The Rinns of Islay (Scottish Gaelic: Na Roinn Ìleach; alternative English spelling Rhinns of Islay) is an area on the west of the island of Islay in the Inner Hebrides of Scotland.

It is a peninsula that is attached to the main body of the island by a narrow isthmus towards its northern end. The main population centres are Port Charlotte and Portnahaven, based on the A847 that runs along its eastern coast.

It is designated a Special Protection Area due to its importance for a number of breeding and wintering birds, particularly Greenland white-fronted goose and chough.
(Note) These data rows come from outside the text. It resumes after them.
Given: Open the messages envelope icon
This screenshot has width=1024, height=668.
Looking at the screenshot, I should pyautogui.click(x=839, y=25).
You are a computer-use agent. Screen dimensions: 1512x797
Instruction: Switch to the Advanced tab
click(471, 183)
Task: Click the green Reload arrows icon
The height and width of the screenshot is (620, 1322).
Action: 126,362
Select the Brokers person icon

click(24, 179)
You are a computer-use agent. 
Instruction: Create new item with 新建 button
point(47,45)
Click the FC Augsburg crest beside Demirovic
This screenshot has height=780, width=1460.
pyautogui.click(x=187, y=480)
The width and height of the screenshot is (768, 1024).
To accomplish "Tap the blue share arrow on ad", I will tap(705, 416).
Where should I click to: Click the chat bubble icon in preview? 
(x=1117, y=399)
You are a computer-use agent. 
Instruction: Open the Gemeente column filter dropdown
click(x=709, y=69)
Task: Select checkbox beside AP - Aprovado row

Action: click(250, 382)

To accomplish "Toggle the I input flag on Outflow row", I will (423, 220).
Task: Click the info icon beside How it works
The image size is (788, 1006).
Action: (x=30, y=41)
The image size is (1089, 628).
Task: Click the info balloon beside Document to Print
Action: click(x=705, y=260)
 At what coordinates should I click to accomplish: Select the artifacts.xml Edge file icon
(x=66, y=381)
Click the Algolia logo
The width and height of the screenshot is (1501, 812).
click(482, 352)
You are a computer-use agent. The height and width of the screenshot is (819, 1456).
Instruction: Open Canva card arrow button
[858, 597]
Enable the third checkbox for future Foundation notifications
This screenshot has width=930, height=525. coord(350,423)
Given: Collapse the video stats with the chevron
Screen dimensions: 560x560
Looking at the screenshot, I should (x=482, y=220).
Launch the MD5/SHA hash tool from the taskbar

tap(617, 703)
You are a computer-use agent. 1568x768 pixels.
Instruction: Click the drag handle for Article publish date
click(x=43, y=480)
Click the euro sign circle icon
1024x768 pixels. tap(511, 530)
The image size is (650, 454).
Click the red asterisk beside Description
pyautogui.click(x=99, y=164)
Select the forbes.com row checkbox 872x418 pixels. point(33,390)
The significance of the area owes much to its wide variety of habitats including bog, moorland, dune grassland, maritime grassland, marsh and extensively-farmed agricultural land.

The Rinns of Islay lighthouse is located on the island of Orsay.

The Rhinns complex, a deformed igneous complex that is considered to form the basement to the Colonsay Group of metasedimentary rocks takes its name from the Rhinns of Islay.

See also

 List of lighthouses in Scotland
 List of Northern Lighthouse Board lighthouses

References

External links

Special Protection Area designation
 Northern Lighthouse Board 

Landforms of Islay
Special Protection Areas in Scotland
Ramsar sites in Scotland
Sites of Special Scientific Interest in Islay and Jura
Special Areas of Conservation in Scotland
Geological type localities of Scotland
Peninsulas of Scotland
Works of Robert Stevenson (civil engineer)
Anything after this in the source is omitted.